My goal is to essentially “clone” a %City{}
and have the new city (the clone) have its one ID and obviously new ID’s all the way down to the individuals, if that makes sense.
I am not sure I see the difficulty? Use Repo.transaction
and just start top to bottom, doing put_assoc
of the lower-level objects pointing at the higher-level objects (after they are inserted).
Or you can just create all objects in memory as structs (not changesets) and do a Repo.insert
on that.
If your associations make a tree, then this is relatively easy. If there are cycles in your associations, this is less easy.
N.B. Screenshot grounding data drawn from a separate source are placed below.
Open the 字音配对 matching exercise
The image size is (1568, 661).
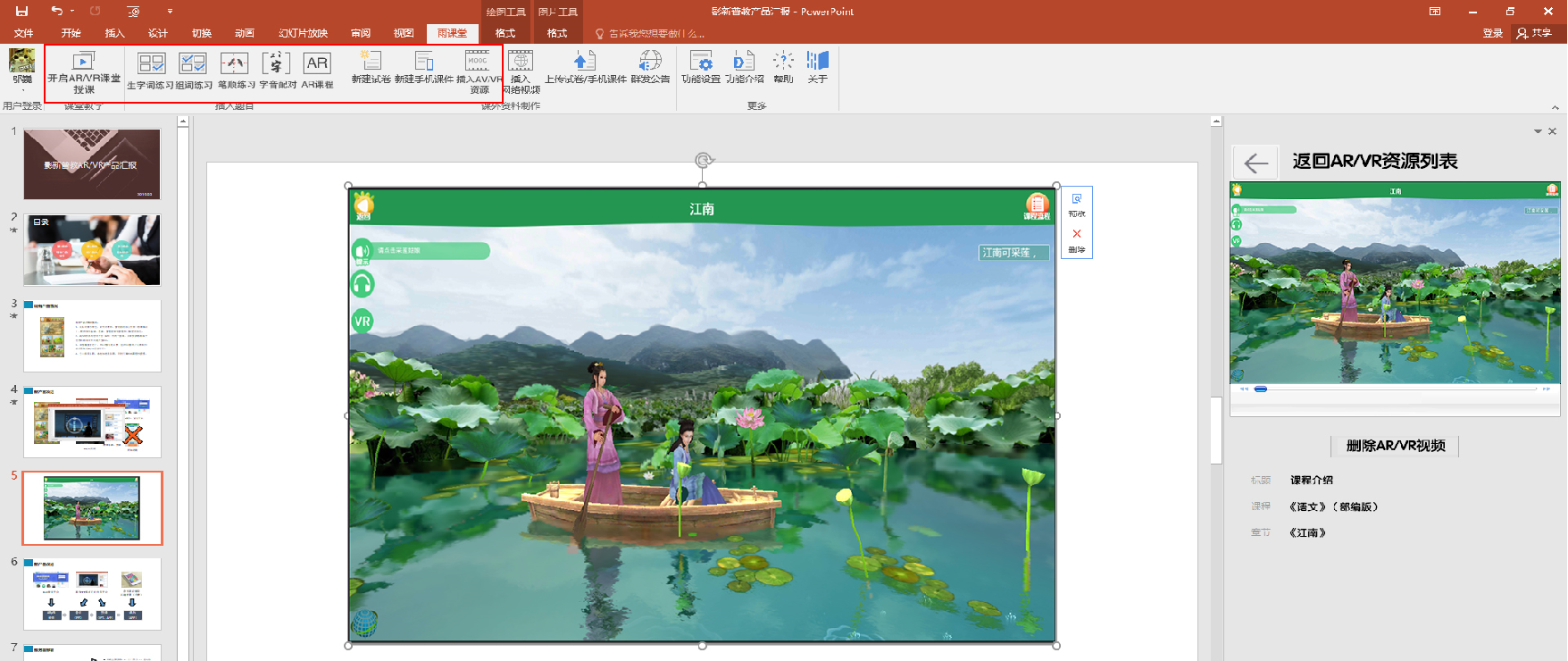(x=277, y=71)
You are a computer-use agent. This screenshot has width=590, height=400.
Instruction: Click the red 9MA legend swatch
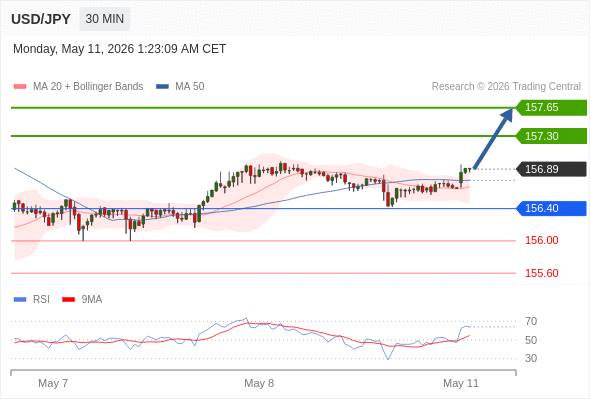coord(68,300)
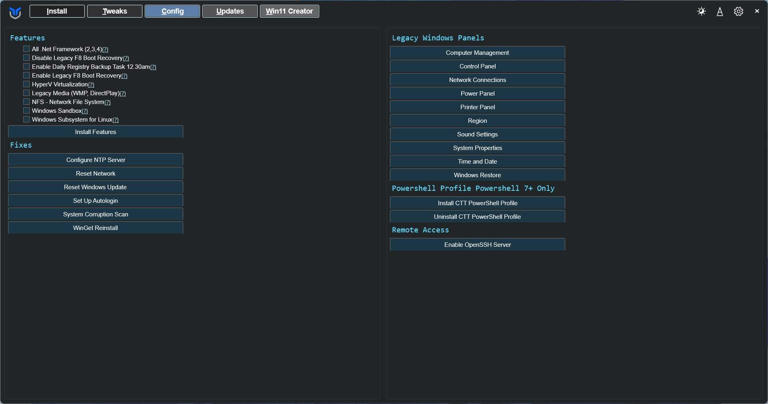Open the Win11 Creator tab
This screenshot has height=404, width=768.
pos(289,12)
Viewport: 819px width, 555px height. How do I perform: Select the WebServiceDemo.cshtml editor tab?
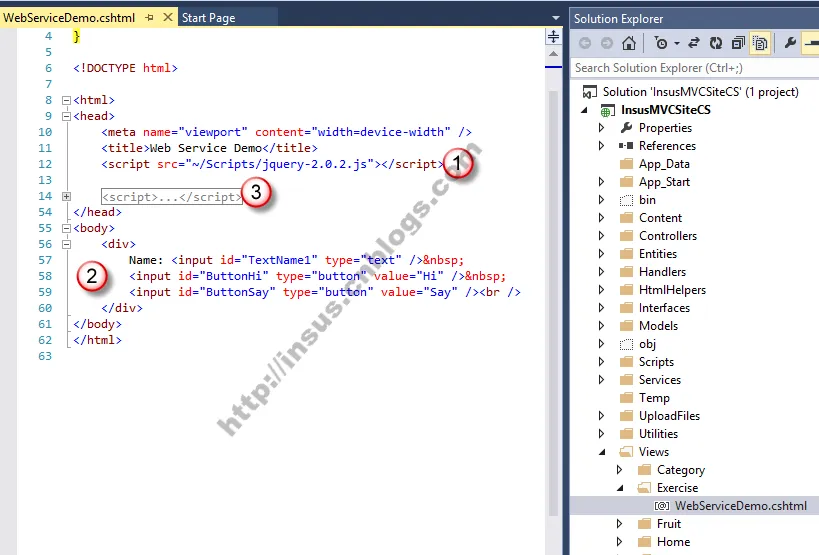click(69, 18)
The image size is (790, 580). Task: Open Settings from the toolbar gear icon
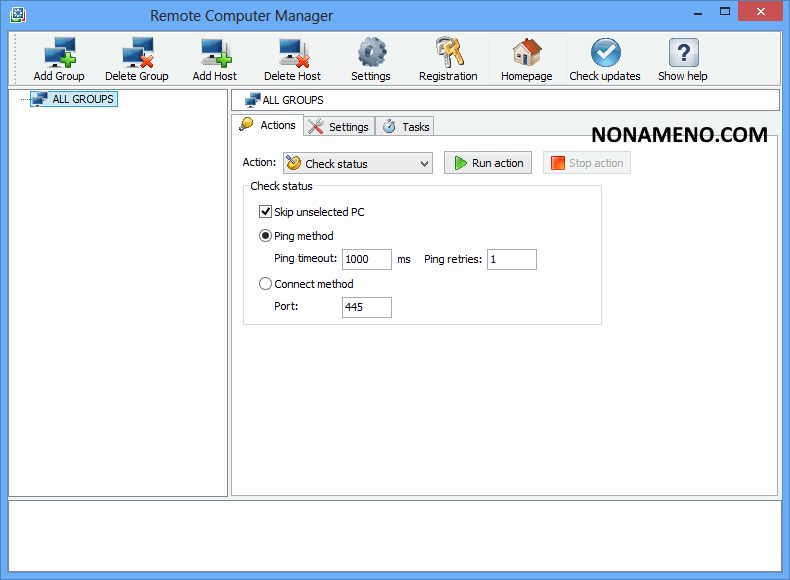[371, 53]
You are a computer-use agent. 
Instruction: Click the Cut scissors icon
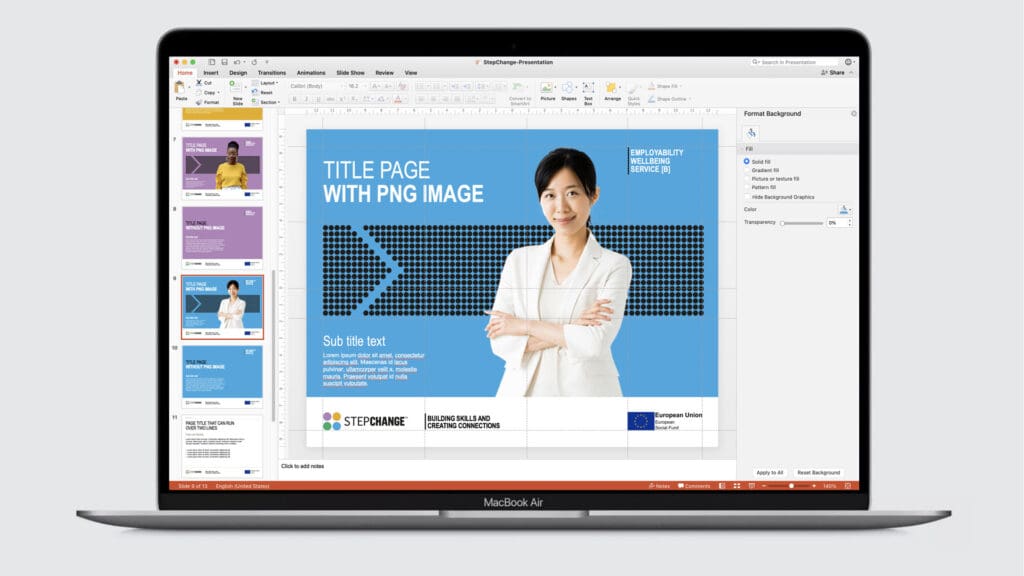pyautogui.click(x=199, y=83)
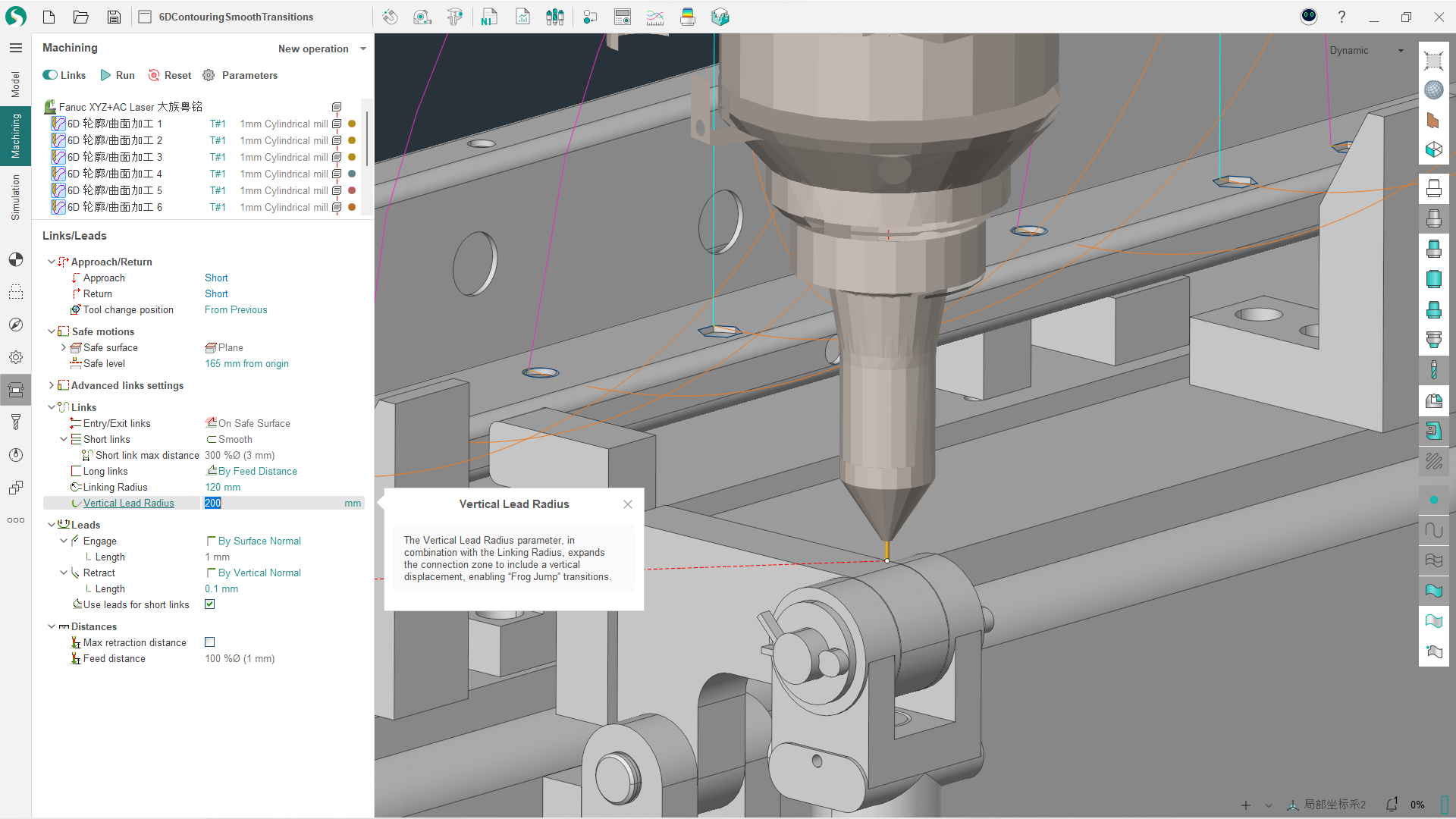This screenshot has height=819, width=1456.
Task: Collapse Safe motions tree section
Action: click(x=54, y=332)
If it’s a nice tree then you can:
city = Repo.preload(city, [various: [associations: [go: :here]])
Then, recursively descend through the struct tree and strip out all of the id
values, and parent foreign key column values:
dup_city = strip_ids(city)
Then you can just Repo.insert(dup_city)
and Ecto will handle inserting the whole tree.
Thank you very much.
How should I best recursively descend through the struct?
Also, I am using Ecto.Multi and this is the first time I hear Repo.insert(dup_city)
mentioned in that context.
Did you by chance mean Repo.transaction()
?
Thank you, at the moment I was manually inputing the parent element id, have never used put_assoc but I will try it.